*WORK TO COMPLETE:* The result must match the data exactly, line for line.

Stored entries:
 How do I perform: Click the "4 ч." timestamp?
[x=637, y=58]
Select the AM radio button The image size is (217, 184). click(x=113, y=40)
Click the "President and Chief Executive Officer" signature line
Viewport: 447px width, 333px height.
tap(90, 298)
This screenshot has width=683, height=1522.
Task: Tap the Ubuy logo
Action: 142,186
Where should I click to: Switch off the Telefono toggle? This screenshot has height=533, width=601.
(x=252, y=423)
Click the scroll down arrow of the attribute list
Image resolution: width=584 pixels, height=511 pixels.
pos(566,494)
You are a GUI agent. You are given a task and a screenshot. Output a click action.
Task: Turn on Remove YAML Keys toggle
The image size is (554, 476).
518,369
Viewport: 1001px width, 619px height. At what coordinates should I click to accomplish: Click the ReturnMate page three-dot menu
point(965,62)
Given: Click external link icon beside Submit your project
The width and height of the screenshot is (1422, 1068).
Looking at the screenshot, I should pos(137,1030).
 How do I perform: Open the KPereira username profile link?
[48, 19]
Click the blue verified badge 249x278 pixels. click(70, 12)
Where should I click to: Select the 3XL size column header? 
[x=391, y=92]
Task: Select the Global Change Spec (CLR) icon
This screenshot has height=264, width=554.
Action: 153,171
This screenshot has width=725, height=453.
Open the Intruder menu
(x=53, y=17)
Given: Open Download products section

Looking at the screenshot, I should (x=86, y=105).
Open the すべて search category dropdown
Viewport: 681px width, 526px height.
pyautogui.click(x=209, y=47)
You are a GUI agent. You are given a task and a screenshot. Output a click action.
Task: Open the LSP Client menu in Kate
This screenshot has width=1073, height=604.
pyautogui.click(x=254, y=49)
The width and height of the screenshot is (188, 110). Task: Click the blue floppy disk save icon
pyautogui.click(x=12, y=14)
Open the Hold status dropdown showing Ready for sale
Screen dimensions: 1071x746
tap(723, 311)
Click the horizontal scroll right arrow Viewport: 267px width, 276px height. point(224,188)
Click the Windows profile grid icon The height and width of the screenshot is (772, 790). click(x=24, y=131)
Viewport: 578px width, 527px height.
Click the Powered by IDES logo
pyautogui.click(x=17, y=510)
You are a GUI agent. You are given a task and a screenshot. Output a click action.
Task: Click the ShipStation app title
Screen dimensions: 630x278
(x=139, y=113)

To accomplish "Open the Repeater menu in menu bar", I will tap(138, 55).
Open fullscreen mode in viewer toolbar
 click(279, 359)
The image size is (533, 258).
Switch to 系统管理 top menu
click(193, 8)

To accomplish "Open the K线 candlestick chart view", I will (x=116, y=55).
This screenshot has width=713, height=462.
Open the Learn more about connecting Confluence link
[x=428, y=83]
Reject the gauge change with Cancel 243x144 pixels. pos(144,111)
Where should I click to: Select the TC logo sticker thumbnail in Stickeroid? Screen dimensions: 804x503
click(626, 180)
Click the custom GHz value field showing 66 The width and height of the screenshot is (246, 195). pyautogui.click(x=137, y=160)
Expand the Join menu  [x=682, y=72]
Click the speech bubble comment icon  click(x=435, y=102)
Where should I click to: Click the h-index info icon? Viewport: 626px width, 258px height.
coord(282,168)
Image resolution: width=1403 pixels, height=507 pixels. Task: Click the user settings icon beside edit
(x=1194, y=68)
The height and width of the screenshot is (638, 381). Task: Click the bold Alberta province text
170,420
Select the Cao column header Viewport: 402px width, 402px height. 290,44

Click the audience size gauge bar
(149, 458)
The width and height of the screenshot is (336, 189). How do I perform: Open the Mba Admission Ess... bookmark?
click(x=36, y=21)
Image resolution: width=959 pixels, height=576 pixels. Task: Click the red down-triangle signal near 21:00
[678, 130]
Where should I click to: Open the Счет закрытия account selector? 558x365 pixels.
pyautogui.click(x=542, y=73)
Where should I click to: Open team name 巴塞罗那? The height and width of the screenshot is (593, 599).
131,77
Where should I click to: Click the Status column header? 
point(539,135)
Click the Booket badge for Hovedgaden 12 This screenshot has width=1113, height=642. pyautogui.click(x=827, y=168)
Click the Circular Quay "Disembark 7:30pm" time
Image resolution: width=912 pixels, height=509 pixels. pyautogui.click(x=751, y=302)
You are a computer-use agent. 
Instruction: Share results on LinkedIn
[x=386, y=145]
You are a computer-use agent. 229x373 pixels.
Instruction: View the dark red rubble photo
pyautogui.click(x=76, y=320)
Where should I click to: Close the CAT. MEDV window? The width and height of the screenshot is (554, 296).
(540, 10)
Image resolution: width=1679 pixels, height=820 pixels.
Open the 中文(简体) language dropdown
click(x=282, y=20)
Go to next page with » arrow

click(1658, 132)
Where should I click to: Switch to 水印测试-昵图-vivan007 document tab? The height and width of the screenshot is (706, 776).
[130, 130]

*ANSWER SECTION:*
 How do I perform: Click the "4 ч." timestamp?
[x=637, y=58]
Select the AM radio button The image size is (217, 184). click(x=113, y=40)
Click the "President and Chief Executive Officer" signature line
Viewport: 447px width, 333px height.
tap(90, 298)
This screenshot has width=683, height=1522.
Task: Tap the Ubuy logo
Action: 142,186
Where should I click to: Switch off the Telefono toggle? This screenshot has height=533, width=601.
(x=252, y=423)
Click the scroll down arrow of the attribute list
Image resolution: width=584 pixels, height=511 pixels.
pos(566,494)
You are a GUI agent. You are given a task and a screenshot. Output a click action.
Task: Turn on Remove YAML Keys toggle
The image size is (554, 476).
518,369
Viewport: 1001px width, 619px height. At what coordinates should I click to accomplish: Click the ReturnMate page three-dot menu
point(965,62)
Given: Click external link icon beside Submit your project
The width and height of the screenshot is (1422, 1068).
Looking at the screenshot, I should pos(137,1030).
 How do I perform: Open the KPereira username profile link?
[48, 19]
Click the blue verified badge 249x278 pixels. click(70, 12)
Where should I click to: Select the 3XL size column header? 
[x=391, y=92]
Task: Select the Global Change Spec (CLR) icon
This screenshot has height=264, width=554.
Action: 153,171
This screenshot has width=725, height=453.
Open the Intruder menu
(x=53, y=17)
Given: Open Download products section

Looking at the screenshot, I should (x=86, y=105).
Open the すべて search category dropdown
Viewport: 681px width, 526px height.
pyautogui.click(x=209, y=47)
You are a GUI agent. You are given a task and a screenshot. Output a click action.
Task: Open the LSP Client menu in Kate
This screenshot has width=1073, height=604.
pyautogui.click(x=254, y=49)
The width and height of the screenshot is (188, 110). Task: Click the blue floppy disk save icon
pyautogui.click(x=12, y=14)
Open the Hold status dropdown showing Ready for sale
Screen dimensions: 1071x746
tap(723, 311)
Click the horizontal scroll right arrow Viewport: 267px width, 276px height. point(224,188)
Click the Windows profile grid icon The height and width of the screenshot is (772, 790). click(x=24, y=131)
Viewport: 578px width, 527px height.
Click the Powered by IDES logo
pyautogui.click(x=17, y=510)
You are a GUI agent. You are given a task and a screenshot. Output a click action.
Task: Click the ShipStation app title
Screen dimensions: 630x278
(x=139, y=113)

To accomplish "Open the Repeater menu in menu bar", I will tap(138, 55).
Open fullscreen mode in viewer toolbar
 click(279, 359)
The image size is (533, 258).
Switch to 系统管理 top menu
click(193, 8)

To accomplish "Open the K线 candlestick chart view", I will (x=116, y=55).
This screenshot has width=713, height=462.
Open the Learn more about connecting Confluence link
[x=428, y=83]
Reject the gauge change with Cancel 243x144 pixels. pos(144,111)
Where should I click to: Select the TC logo sticker thumbnail in Stickeroid? Screen dimensions: 804x503
click(626, 180)
Click the custom GHz value field showing 66 The width and height of the screenshot is (246, 195). pyautogui.click(x=137, y=160)
Expand the Join menu  [x=682, y=72]
Click the speech bubble comment icon  click(x=435, y=102)
Where should I click to: Click the h-index info icon? Viewport: 626px width, 258px height.
coord(282,168)
Image resolution: width=1403 pixels, height=507 pixels. Task: Click the user settings icon beside edit
(x=1194, y=68)
The height and width of the screenshot is (638, 381). Task: Click the bold Alberta province text
170,420
Select the Cao column header Viewport: 402px width, 402px height. 290,44

Click the audience size gauge bar
(149, 458)
The width and height of the screenshot is (336, 189). How do I perform: Open the Mba Admission Ess... bookmark?
click(x=36, y=21)
Image resolution: width=959 pixels, height=576 pixels. Task: Click the red down-triangle signal near 21:00
[678, 130]
Where should I click to: Open the Счет закрытия account selector? 558x365 pixels.
pyautogui.click(x=542, y=73)
Where should I click to: Open team name 巴塞罗那? The height and width of the screenshot is (593, 599).
131,77
Where should I click to: Click the Status column header? 
point(539,135)
Click the Booket badge for Hovedgaden 12 This screenshot has width=1113, height=642. pyautogui.click(x=827, y=168)
Click the Circular Quay "Disembark 7:30pm" time
Image resolution: width=912 pixels, height=509 pixels. pyautogui.click(x=751, y=302)
You are a computer-use agent. 
Instruction: Share results on LinkedIn
[x=386, y=145]
You are a computer-use agent. 229x373 pixels.
Instruction: View the dark red rubble photo
pyautogui.click(x=76, y=320)
Where should I click to: Close the CAT. MEDV window? The width and height of the screenshot is (554, 296).
(540, 10)
Image resolution: width=1679 pixels, height=820 pixels.
Open the 中文(简体) language dropdown
click(x=282, y=20)
Go to next page with » arrow

click(1658, 132)
Where should I click to: Switch to 水印测试-昵图-vivan007 document tab? The height and width of the screenshot is (706, 776).
[130, 130]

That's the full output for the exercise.